- **INFORMATION PROVIDED**:
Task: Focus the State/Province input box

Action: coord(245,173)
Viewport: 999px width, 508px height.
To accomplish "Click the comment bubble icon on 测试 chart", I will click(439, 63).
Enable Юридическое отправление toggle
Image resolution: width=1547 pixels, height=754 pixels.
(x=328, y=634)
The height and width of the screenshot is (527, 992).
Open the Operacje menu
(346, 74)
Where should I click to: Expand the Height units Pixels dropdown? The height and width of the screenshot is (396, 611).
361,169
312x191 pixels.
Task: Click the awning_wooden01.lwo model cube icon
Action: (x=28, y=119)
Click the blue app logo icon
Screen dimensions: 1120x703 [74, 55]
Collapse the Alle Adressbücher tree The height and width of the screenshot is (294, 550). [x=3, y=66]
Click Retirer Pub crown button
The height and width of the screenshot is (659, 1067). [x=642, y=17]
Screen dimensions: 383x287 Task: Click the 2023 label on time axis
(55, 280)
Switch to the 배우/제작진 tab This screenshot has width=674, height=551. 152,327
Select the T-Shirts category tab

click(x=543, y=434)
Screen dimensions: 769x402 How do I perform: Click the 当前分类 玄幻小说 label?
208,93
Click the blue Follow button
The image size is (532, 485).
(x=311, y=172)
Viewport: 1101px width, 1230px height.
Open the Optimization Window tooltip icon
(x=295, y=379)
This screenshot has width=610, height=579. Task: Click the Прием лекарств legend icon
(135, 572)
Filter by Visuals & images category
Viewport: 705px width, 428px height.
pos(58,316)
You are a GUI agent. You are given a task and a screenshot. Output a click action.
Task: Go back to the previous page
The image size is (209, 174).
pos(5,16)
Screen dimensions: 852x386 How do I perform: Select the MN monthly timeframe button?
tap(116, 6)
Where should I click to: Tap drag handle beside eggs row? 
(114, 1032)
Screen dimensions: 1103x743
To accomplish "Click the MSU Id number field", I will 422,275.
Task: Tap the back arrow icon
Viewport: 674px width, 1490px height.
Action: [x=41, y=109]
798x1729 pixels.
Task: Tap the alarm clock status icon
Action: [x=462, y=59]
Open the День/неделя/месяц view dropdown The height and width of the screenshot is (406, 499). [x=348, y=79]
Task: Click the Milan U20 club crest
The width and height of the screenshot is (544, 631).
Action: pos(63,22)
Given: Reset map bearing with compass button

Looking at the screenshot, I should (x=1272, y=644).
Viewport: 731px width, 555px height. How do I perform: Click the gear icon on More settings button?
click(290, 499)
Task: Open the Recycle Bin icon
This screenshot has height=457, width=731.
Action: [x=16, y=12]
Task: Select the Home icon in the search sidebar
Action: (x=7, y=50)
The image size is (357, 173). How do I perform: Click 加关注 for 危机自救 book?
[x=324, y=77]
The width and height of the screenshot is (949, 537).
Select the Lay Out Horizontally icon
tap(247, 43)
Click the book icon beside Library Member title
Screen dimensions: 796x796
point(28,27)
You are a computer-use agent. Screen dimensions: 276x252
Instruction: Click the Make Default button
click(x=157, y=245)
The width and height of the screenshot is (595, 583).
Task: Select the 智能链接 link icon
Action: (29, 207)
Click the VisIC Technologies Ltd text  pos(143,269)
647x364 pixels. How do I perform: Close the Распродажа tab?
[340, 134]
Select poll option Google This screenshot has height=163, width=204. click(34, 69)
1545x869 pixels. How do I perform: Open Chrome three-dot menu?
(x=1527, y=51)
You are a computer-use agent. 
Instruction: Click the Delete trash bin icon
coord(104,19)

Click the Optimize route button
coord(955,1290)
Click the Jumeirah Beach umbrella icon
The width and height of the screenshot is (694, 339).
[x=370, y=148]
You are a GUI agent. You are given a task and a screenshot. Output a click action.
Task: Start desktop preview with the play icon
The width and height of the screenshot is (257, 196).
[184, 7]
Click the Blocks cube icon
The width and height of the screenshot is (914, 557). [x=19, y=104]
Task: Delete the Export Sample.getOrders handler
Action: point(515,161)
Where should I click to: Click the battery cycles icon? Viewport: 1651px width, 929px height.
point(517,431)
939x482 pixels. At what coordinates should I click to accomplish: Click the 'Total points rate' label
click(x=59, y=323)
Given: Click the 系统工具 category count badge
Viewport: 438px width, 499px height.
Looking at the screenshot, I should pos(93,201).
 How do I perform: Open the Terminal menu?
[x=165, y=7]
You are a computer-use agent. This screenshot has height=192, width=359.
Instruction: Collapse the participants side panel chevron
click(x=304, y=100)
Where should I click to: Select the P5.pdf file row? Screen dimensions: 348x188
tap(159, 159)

- **THE REQUEST**:
Retype the entries that run from the start of the entries through the line containing "pos(58,316)", both ends included. Reproduce each line exactly.

- **SOLUTION TO THIS EXERCISE**:
Task: Focus the State/Province input box

Action: coord(245,173)
Viewport: 999px width, 508px height.
To accomplish "Click the comment bubble icon on 测试 chart", I will click(439, 63).
Enable Юридическое отправление toggle
Image resolution: width=1547 pixels, height=754 pixels.
(x=328, y=634)
The height and width of the screenshot is (527, 992).
Open the Operacje menu
(346, 74)
Where should I click to: Expand the Height units Pixels dropdown? The height and width of the screenshot is (396, 611).
361,169
312x191 pixels.
Task: Click the awning_wooden01.lwo model cube icon
Action: (x=28, y=119)
Click the blue app logo icon
Screen dimensions: 1120x703 [74, 55]
Collapse the Alle Adressbücher tree The height and width of the screenshot is (294, 550). [x=3, y=66]
Click Retirer Pub crown button
The height and width of the screenshot is (659, 1067). [x=642, y=17]
Screen dimensions: 383x287 Task: Click the 2023 label on time axis
(55, 280)
Switch to the 배우/제작진 tab This screenshot has width=674, height=551. 152,327
Select the T-Shirts category tab

click(x=543, y=434)
Screen dimensions: 769x402 How do I perform: Click the 当前分类 玄幻小说 label?
208,93
Click the blue Follow button
The image size is (532, 485).
(x=311, y=172)
Viewport: 1101px width, 1230px height.
Open the Optimization Window tooltip icon
(x=295, y=379)
This screenshot has width=610, height=579. Task: Click the Прием лекарств legend icon
(135, 572)
Filter by Visuals & images category
Viewport: 705px width, 428px height.
pos(58,316)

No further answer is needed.